* **MATERIAL FOR THIS TASK**
□ □ □ □
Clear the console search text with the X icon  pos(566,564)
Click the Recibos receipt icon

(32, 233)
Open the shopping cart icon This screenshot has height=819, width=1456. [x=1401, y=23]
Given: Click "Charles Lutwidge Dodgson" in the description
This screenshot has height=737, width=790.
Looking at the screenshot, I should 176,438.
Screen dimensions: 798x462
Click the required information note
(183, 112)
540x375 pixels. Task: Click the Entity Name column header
□ □ □ □
* **TASK STATEMENT**
Every line of the listing above is to be set down again without any change.

* **SOLUTION FOR THIS TASK**
Clear the console search text with the X icon  pos(566,564)
Click the Recibos receipt icon

(32, 233)
Open the shopping cart icon This screenshot has height=819, width=1456. [x=1401, y=23]
Given: Click "Charles Lutwidge Dodgson" in the description
This screenshot has height=737, width=790.
Looking at the screenshot, I should 176,438.
Screen dimensions: 798x462
Click the required information note
(183, 112)
540x375 pixels. Task: Click the Entity Name column header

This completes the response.